Мое внимание привлекла темноволосая, вызывающе красивая, самоуверенная и осанистая молодая женщина лет двадцати пяти: она сидела на причальной тумбе, демонстрируя точеную ножку, стройную талию, пышные бедра. На обороте снимка карандашом «Б.» и слово «Уэксфорд». Б.? Би? Беатриче? Битрикс? Трикси? Только не Бриджет. Уже никак не Бриджет Олден. Это не моя жена. Не мой женский тип. В чем уверен, в том уверен.

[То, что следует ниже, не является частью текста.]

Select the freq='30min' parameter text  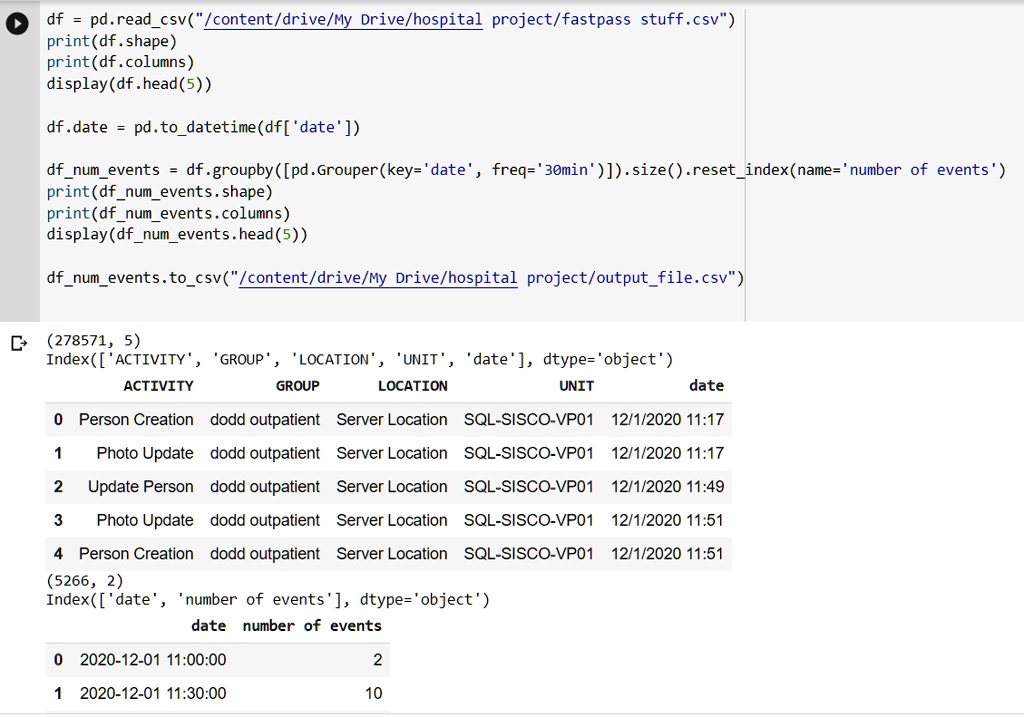(540, 170)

А вот эта, куда более привлекательная, невысокая, белокурая, не первой молодости — вовсе не первой молодости, ей, пожалуй, под пятьдесят, — стоит возле какой-то статуи с белой птицей на голове? Мне она сразу приглянулась. Чайки. Дальние крики чаек. Я долго смотрел на нее. Я чувствовал, что, будь я помоложе, мне бы она потребовалась в большом количестве, — и очень расстроился, просмотрев весь толстый альбом от начала до конца и от конца к началу и не обнаружив больше ни одной ее фотографии. На обороте этого снимка опять-таки стояла одна буква — «А.», и на лицевой стороне, внизу, написано было слово «Чайки»; мол, очень художественное фото, потому и хранится — а это вряд ли, совсем плохонькая была фотография, типичный любительский снимок, застревающий среди других как напоминание о каком-то месте, событии, человеке. Я взял лупу, чтобы вглядеться в лицо женщины, и сразу узнал статую — памятник Уильяму Гарвею, ученому семнадцатого века, открывшему кровообращение. Я, помнится, писал статью к трехсотлетию его смерти в 1957 году. Припомнил я это разочарованно — зря я, значит, заподозрил тут лирическую подоплеку. Но, поразмыслив, остался доволен: предусмотрительно. Положим, некто будет с особым вниманием перелистывать альбом и спросит: «При чем здесь этот снимок?» — а я взгляну и небрежно брошу: «Как то есть? Это же Уильям Гарвей!»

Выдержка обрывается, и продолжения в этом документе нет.